▶ **Your instructions**: Pick out the lines in the listing below that contain the word "computer" and copy them.

▶ **The input**:
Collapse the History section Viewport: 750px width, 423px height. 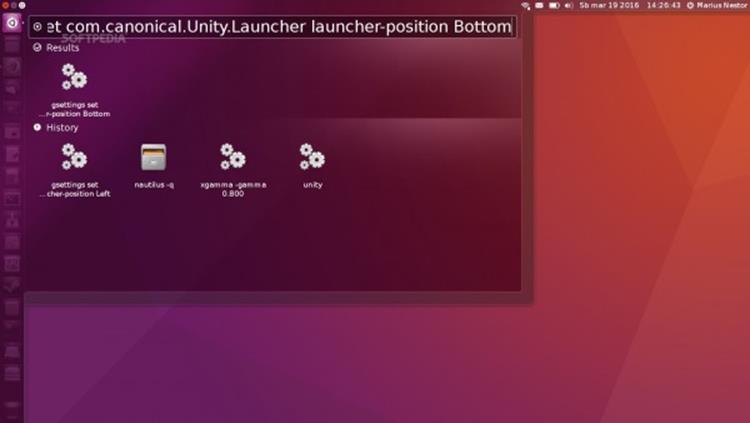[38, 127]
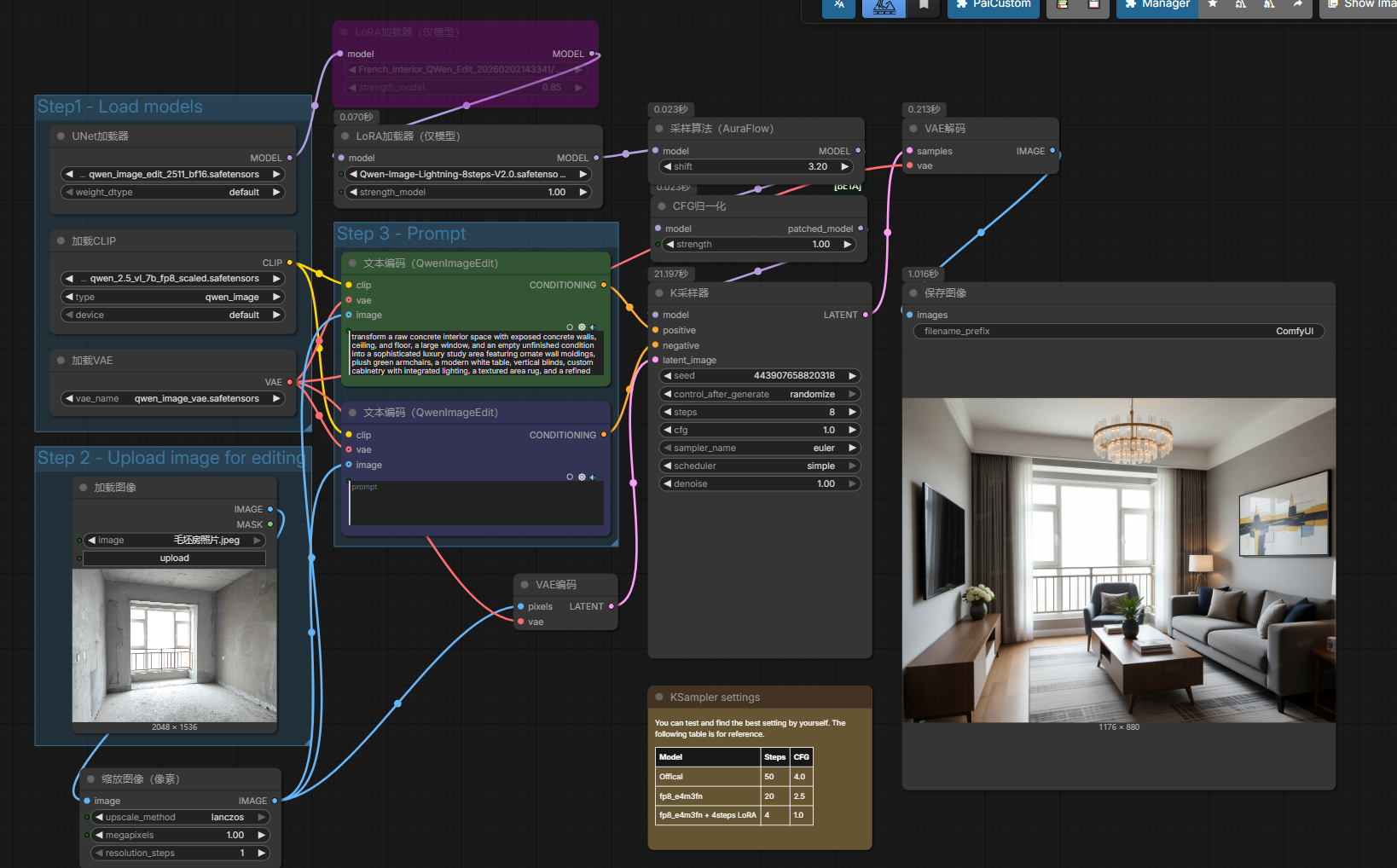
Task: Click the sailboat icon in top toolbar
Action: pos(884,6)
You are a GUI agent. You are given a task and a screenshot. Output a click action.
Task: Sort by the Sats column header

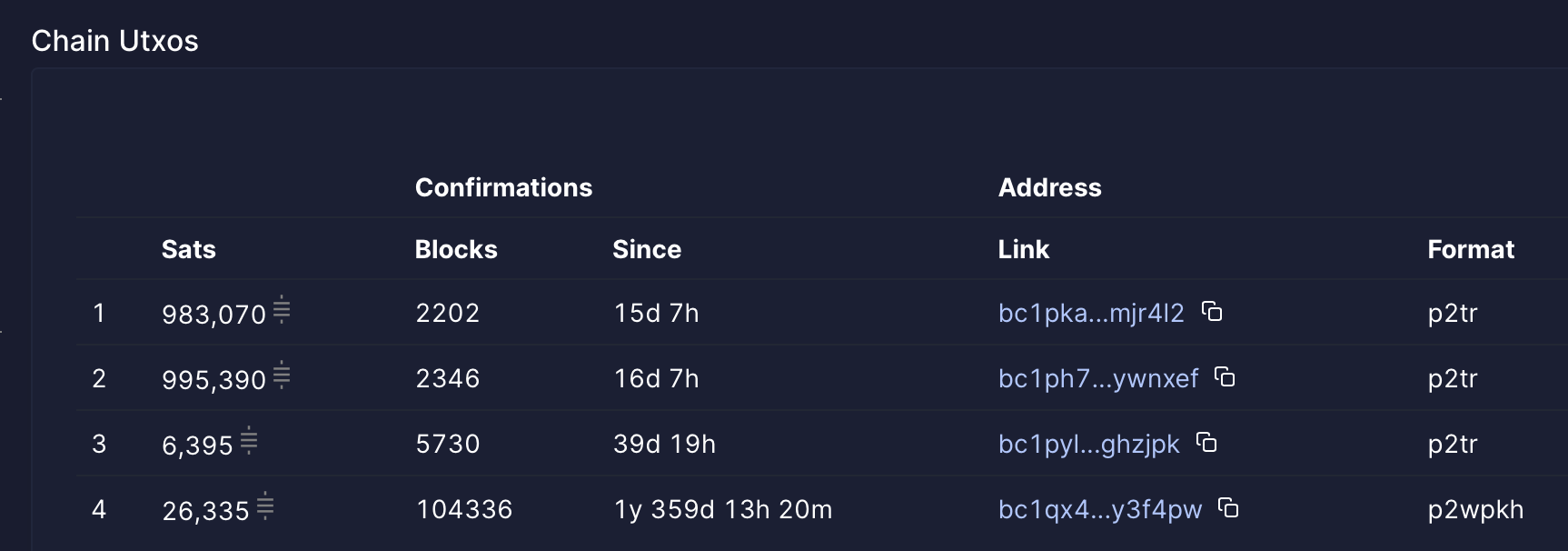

--

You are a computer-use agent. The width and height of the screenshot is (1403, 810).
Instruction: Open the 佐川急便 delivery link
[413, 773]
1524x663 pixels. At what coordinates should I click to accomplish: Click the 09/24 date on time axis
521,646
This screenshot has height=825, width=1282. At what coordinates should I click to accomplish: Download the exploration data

* * *

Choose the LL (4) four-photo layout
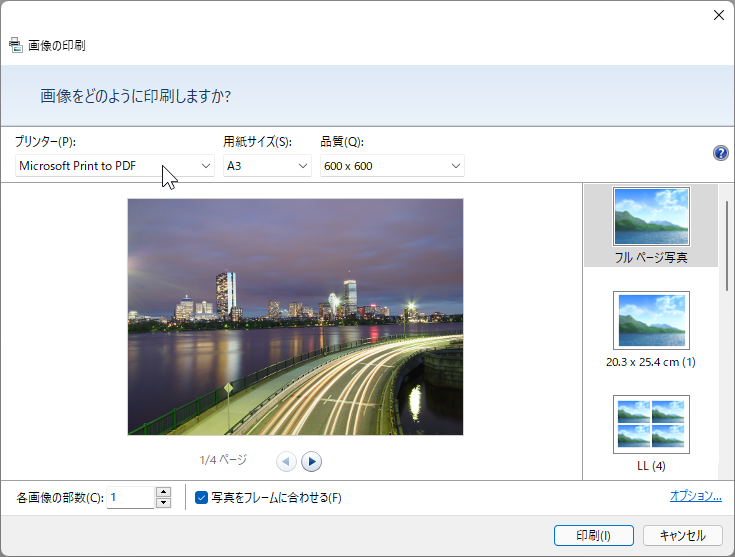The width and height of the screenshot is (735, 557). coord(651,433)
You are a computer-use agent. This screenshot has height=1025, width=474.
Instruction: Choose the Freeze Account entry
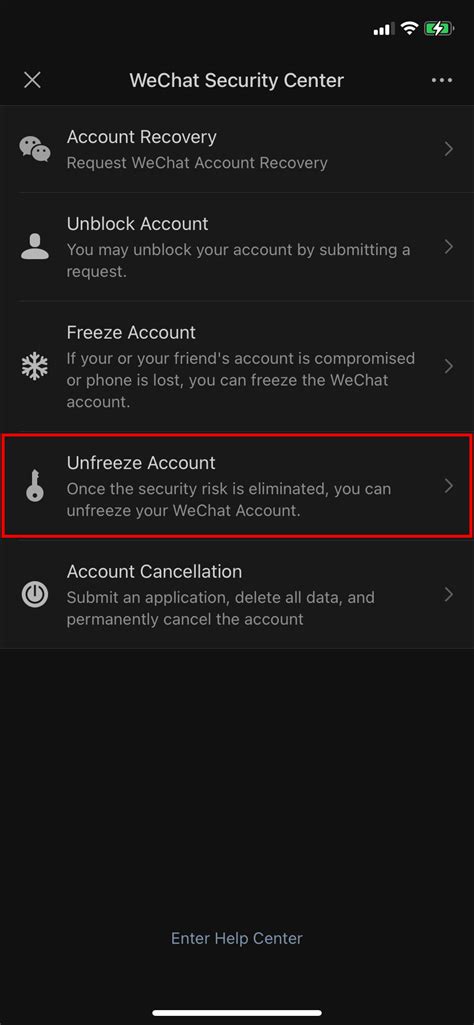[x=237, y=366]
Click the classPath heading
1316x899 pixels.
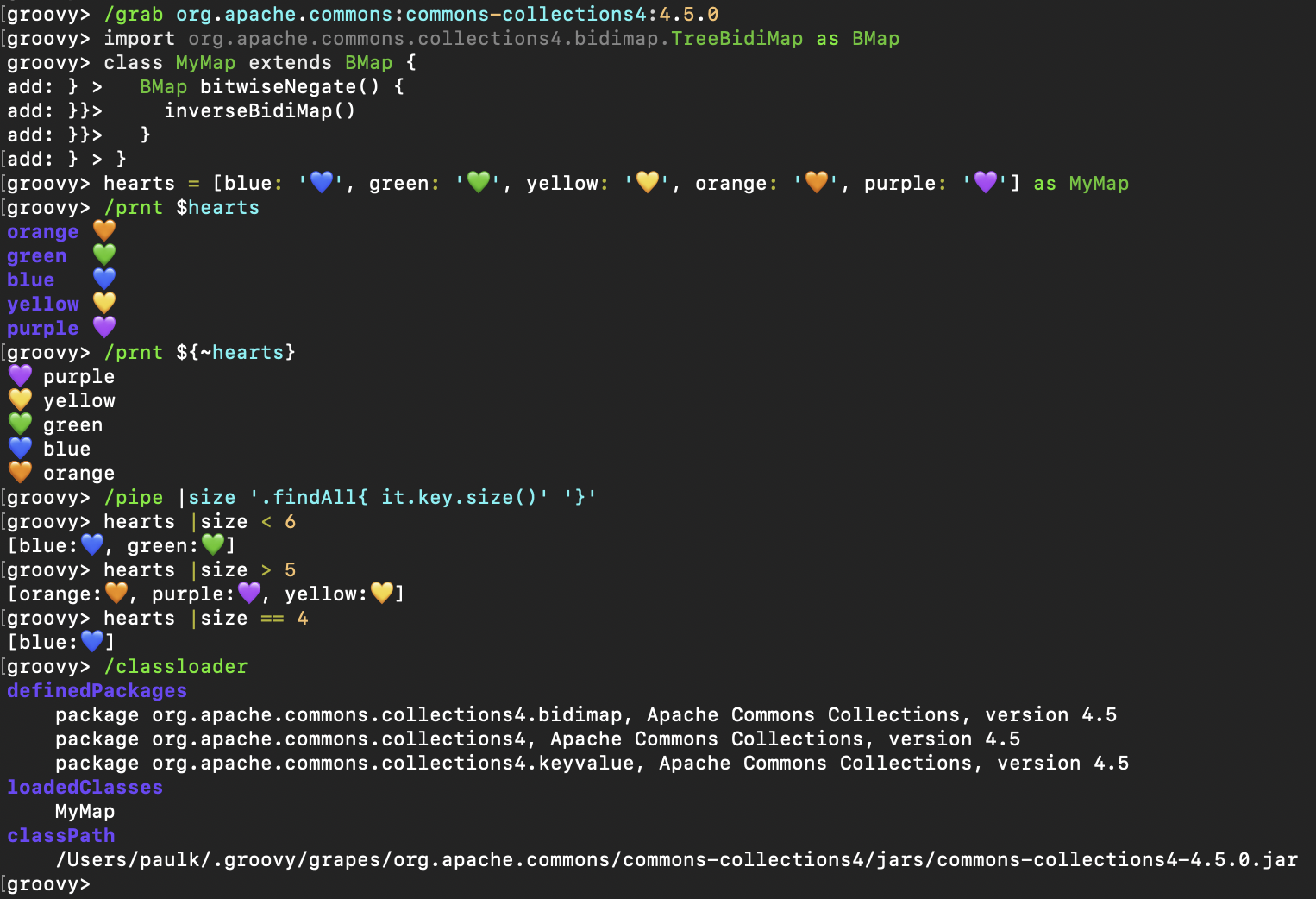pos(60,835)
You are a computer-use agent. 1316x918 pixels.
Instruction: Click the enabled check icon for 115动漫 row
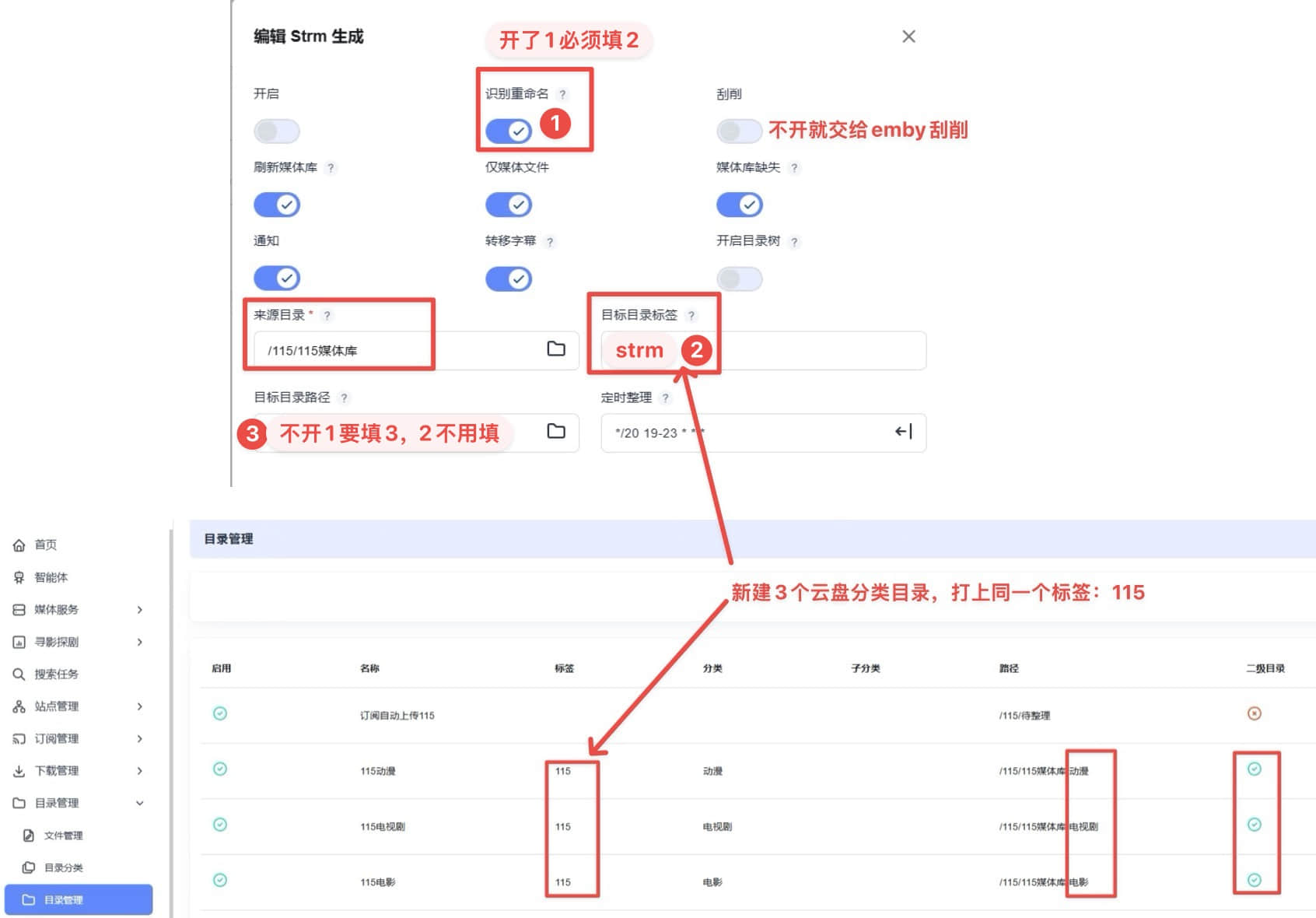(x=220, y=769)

▶ **Finished task**:
You are a computer-use agent. The width and height of the screenshot is (1403, 810).
You are a computer-use agent. This screenshot has height=1025, width=474.
You are a computer-use agent. 1316x918 pixels.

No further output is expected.